이 문서에서는 BIG-IP Access Policy Manager(APM)와 BIG-IP Application Security Manager(ASM)를 활용하여 Exchange 2010 모바일 기기의 보안을 크게 강화하기 위한 지침을 제공합니다.

면책 및 가정

이 가이드에서는 Exchange 2010 환경에서 모바일 장치를 보호하기 위한 기능적이고 검증된 솔루션을 제시하지만, 사용 가능한 모든 옵션을 나타내는 것은 아닙니다. BIG-IP 제품군(BIG-IP LTM, APM, ASM 등)의 가장 큰 장점 중 하나는 유연성입니다. 이 기술 설명서의 주요 목적은 실용적인 지침을 제공하는 것 뿐 아니라 BIG-IP 제품의 성능과 유연성을 설명하는 것입니다. 독자는 BIG-IP Local Traffic Manager(LTM)에 대한 일반적인 관리 지식이 있고 BIG-IP APM 및 ASM 모듈에 익숙하다고 가정합니다.

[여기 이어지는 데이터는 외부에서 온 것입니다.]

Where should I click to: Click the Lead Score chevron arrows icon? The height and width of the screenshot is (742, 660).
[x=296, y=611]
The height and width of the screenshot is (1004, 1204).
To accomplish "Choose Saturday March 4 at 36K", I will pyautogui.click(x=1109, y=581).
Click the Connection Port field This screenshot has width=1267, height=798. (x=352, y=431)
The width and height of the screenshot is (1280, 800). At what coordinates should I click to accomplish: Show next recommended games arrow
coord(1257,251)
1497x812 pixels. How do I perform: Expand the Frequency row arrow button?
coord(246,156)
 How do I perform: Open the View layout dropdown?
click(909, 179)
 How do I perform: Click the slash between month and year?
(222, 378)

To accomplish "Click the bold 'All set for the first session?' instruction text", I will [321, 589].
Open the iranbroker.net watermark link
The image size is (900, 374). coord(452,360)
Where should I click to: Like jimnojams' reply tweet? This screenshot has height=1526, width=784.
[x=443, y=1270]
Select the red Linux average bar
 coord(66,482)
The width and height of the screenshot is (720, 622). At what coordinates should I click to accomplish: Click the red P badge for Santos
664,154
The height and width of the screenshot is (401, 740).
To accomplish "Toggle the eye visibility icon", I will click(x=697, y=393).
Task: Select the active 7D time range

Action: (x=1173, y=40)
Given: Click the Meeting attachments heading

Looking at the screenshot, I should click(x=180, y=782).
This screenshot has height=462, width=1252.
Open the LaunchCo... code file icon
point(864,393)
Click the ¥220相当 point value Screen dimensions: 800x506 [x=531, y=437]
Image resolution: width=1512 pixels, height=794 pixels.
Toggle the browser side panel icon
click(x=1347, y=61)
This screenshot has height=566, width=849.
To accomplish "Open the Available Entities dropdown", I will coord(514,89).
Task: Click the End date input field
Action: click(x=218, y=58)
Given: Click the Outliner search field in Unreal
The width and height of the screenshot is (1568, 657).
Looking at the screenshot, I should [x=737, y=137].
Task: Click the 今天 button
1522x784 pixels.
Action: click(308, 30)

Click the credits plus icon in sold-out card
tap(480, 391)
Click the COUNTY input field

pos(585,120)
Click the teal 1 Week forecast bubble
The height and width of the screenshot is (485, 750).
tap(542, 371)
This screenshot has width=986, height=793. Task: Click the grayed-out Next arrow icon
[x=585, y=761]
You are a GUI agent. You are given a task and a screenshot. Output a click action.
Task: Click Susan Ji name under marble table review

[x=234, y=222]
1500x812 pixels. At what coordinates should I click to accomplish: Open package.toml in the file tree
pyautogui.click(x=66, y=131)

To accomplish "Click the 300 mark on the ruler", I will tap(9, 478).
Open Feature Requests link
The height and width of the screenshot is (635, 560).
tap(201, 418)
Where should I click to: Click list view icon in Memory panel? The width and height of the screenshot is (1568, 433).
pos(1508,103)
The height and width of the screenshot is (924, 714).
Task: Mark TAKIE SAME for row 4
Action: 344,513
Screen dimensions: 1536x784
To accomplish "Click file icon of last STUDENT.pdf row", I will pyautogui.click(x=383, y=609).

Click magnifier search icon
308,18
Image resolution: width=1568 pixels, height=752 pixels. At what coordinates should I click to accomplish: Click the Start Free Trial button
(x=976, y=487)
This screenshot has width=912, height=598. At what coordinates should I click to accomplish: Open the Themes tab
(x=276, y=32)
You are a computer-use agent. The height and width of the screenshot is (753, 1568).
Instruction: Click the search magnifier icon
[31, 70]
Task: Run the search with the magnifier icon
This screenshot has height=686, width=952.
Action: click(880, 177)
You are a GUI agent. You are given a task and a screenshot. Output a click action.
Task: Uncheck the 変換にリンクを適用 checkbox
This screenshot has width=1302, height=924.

다음 BIG-IP 제품과 소프트웨어는 이 간략한 설명서에 제시된 지침의 구성 및 테스트 목적으로 활용되었습니다.

제품 버전
BIG-IP 로컬 트래픽 관리자(LTM) 버전 11.1 및 11.2
BIG-IP 액세스 정책 관리자(APM) 버전 11.1 및 11.2
BIG-IP 애플리케이션 보안 관리자(ASM) 버전 11.1 및 11.2
애플 아이폰 4와 4S iOS 버전 5.1.1
윈도우 폰 7 - 델 베뉴 프로 OS 버전 7.0.7392.212
추가 문서
  • Microsoft Exchange Server 2010(BIG-IP v11: LTM, APM, Edge Gateway) 배포 가이드: http://www.f5.com/pdf/deployment-guides/microsoft-exchange2010-iapp-dg.pdf
  • BIG-IP 제품군 개요: http://www.f5.com/products/big-ip/
BIG-IP 액세스 정책 관리자 및 ActiveSync

Exchange 2010에서 클라이언트 액세스 서버 역할(CAS)은 모든 클라이언트 트래픽(모바일 장치 포함)에 대한 액세스 포인트 역할을 합니다. 구체적으로, 대부분의 모바일 기기는 Exchange ActiveSync를 사용하여 사서함 정보에 액세스합니다. 쉽게 침해될 수 있는 모바일 기기를 통해 기업 환경에 접근하도록 허용하는 것은 심각한 위험을 초래합니다. 따라서 사용자뿐만 아니라 장치까지 인증하고 권한을 부여하는 다중 요소 솔루션을 구축하는 것이 매우 중요합니다.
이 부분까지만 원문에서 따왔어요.